(Excerpts from a dataset)
########################################
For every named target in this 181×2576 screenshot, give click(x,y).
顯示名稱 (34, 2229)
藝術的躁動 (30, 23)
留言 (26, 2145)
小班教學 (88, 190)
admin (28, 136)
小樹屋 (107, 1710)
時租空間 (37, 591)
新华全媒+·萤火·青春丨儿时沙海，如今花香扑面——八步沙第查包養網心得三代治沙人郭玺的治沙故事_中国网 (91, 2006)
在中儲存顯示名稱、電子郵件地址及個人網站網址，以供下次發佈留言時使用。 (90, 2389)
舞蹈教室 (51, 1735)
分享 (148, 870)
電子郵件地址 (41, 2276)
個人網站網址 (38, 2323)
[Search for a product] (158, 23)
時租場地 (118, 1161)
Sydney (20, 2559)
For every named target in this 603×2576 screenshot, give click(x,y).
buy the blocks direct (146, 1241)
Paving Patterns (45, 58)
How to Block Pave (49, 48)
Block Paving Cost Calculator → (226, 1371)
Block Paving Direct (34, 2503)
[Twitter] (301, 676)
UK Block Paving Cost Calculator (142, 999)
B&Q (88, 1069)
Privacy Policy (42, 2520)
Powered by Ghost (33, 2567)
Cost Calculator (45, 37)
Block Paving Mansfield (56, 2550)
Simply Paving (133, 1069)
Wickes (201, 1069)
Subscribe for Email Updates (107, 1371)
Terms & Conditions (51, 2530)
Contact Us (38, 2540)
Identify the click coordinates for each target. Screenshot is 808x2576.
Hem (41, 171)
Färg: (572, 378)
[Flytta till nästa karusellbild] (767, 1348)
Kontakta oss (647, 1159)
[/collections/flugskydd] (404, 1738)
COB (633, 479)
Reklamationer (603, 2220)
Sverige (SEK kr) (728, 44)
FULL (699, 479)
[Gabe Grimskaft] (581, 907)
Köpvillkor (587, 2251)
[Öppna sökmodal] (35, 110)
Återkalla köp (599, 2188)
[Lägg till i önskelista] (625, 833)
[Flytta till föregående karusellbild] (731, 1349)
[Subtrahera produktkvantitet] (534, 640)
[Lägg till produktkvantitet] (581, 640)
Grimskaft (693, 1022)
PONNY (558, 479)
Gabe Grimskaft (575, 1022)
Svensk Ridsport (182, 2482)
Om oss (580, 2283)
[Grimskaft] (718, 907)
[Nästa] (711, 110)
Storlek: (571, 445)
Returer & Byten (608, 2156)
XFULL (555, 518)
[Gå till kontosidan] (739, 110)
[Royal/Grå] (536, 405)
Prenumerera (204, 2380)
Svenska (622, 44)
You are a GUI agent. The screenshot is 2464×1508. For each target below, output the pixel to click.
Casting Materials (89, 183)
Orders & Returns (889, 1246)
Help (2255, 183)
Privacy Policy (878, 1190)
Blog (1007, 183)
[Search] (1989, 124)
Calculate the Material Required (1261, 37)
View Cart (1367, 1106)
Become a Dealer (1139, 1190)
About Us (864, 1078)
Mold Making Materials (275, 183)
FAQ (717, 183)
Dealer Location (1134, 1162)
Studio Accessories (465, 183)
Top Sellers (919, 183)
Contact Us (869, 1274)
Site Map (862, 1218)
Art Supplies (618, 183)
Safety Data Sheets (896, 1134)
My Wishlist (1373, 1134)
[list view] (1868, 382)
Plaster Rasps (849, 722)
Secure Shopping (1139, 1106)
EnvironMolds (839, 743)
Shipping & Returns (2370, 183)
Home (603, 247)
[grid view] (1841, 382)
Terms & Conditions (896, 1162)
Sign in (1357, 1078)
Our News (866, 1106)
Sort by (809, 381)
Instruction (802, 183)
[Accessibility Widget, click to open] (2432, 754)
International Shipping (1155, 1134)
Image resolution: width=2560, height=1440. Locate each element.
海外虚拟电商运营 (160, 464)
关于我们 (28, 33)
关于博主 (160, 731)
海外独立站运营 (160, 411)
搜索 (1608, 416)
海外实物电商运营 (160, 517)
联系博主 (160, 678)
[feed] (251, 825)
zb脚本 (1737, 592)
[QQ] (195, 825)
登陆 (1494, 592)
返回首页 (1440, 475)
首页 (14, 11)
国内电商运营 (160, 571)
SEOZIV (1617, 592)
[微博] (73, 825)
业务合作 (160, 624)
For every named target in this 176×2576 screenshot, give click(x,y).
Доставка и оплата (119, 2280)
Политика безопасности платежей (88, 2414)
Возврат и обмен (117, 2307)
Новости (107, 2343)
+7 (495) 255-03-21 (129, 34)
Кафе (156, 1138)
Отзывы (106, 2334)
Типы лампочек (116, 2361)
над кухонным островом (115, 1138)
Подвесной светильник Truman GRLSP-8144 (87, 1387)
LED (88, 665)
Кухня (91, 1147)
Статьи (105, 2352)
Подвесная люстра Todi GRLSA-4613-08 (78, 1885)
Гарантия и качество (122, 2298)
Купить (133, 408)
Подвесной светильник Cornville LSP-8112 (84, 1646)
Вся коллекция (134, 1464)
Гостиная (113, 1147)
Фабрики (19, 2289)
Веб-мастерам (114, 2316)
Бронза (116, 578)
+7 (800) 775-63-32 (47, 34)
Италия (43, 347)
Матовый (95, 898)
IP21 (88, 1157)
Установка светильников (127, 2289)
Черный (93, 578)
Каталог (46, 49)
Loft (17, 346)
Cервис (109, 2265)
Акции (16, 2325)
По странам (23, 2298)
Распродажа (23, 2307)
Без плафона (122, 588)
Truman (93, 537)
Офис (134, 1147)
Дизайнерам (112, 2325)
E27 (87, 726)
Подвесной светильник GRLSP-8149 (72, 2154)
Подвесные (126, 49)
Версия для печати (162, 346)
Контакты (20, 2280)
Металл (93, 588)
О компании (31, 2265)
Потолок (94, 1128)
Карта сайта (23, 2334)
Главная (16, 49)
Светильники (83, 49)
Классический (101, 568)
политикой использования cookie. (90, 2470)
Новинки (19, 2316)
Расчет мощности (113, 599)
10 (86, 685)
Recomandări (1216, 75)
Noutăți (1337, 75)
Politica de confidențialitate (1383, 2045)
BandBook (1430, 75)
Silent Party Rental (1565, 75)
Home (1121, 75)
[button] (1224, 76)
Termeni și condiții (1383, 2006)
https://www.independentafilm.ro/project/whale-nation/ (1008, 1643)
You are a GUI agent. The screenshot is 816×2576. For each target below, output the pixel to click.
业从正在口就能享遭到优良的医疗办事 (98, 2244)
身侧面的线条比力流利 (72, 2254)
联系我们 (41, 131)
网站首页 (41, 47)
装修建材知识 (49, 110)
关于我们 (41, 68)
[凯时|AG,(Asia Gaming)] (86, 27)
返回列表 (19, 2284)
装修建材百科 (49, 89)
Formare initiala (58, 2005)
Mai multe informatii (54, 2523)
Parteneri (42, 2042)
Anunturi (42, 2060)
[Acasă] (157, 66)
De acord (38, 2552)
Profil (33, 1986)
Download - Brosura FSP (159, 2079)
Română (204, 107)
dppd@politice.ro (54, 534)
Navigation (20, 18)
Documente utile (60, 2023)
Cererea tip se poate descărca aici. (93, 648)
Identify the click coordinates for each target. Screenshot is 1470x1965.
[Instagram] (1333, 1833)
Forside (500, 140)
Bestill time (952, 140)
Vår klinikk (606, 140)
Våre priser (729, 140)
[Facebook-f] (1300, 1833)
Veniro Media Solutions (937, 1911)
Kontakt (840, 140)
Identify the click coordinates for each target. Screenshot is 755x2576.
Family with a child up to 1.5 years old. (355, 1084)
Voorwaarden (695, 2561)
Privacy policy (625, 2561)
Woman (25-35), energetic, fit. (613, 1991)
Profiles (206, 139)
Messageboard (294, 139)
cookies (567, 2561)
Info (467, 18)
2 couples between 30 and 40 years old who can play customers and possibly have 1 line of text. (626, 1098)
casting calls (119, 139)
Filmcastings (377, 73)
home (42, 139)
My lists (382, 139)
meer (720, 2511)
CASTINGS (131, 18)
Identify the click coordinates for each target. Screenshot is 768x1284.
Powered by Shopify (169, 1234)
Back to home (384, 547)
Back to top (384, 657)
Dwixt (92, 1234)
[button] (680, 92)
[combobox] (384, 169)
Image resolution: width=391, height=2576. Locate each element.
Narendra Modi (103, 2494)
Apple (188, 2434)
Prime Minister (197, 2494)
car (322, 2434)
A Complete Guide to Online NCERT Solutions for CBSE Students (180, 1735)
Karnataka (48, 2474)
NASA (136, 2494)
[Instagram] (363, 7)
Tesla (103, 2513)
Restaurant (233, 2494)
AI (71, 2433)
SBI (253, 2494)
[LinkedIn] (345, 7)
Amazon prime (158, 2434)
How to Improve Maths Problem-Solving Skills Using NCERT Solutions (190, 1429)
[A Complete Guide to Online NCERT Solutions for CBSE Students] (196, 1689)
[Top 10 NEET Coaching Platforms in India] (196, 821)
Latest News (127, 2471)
########################################
§ TASK OBJECTIVE
Report, for the data above, every line in which the string "Truman" appears.

§ COMPLETED EXERCISE
Подвесной светильник Truman GRLSP-8144 (87, 1387)
Truman (93, 537)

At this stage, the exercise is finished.